Direction
Rewrite the stretch from the line containing "The image size is (776, 492)." through the end of the records, putting "checkbox" in place of "radio button" and leaving everything else unchanged.

________________

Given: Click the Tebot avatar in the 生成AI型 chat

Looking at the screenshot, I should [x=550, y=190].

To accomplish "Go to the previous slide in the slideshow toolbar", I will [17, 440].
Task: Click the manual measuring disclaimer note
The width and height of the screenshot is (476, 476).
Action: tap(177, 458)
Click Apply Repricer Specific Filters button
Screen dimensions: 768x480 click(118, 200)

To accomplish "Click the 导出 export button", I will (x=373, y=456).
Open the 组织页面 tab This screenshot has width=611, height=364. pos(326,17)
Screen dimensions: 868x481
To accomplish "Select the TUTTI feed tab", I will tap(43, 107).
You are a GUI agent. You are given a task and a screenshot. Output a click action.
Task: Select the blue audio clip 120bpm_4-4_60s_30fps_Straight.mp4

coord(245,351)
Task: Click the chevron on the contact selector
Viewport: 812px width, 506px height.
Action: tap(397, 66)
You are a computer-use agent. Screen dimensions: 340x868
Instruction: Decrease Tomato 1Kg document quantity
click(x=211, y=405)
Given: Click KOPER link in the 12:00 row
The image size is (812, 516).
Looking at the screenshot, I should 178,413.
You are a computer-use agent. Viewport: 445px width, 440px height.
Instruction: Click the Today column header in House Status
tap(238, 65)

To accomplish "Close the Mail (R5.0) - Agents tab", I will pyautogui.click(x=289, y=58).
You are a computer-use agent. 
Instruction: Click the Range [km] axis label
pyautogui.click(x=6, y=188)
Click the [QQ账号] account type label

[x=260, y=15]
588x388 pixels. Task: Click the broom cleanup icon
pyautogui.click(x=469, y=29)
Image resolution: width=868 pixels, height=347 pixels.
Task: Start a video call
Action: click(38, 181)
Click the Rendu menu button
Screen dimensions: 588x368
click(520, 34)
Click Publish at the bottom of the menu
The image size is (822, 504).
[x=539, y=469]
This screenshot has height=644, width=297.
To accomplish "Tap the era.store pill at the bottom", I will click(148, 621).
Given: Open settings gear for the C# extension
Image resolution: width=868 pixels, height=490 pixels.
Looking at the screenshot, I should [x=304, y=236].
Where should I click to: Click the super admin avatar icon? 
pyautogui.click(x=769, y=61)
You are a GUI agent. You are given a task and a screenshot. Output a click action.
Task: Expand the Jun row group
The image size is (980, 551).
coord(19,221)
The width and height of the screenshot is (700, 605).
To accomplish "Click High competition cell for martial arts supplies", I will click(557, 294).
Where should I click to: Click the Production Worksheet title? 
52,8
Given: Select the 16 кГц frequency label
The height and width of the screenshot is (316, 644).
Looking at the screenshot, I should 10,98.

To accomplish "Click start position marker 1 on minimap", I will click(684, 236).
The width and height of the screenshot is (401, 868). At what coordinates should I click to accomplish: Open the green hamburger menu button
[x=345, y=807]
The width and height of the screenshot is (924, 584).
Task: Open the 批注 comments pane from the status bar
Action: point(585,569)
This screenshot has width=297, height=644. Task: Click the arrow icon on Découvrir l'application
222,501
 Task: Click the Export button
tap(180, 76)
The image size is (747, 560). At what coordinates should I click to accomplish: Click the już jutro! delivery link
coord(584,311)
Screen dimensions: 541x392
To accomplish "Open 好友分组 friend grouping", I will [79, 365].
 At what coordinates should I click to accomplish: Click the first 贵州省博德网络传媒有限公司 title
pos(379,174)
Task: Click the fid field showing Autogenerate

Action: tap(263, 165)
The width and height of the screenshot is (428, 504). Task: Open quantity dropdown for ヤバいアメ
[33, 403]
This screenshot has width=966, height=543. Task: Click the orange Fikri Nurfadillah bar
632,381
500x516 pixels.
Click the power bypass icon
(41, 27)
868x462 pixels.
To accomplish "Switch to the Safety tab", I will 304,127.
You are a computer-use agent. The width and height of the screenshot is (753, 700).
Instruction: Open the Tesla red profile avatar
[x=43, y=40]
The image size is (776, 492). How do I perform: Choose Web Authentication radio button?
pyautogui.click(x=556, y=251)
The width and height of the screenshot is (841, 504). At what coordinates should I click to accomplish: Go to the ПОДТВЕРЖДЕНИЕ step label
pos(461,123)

________________

Full solution
The image size is (776, 492). How do I perform: Choose Web Authentication checkbox?
pyautogui.click(x=556, y=251)
The width and height of the screenshot is (841, 504). At what coordinates should I click to accomplish: Go to the ПОДТВЕРЖДЕНИЕ step label
pos(461,123)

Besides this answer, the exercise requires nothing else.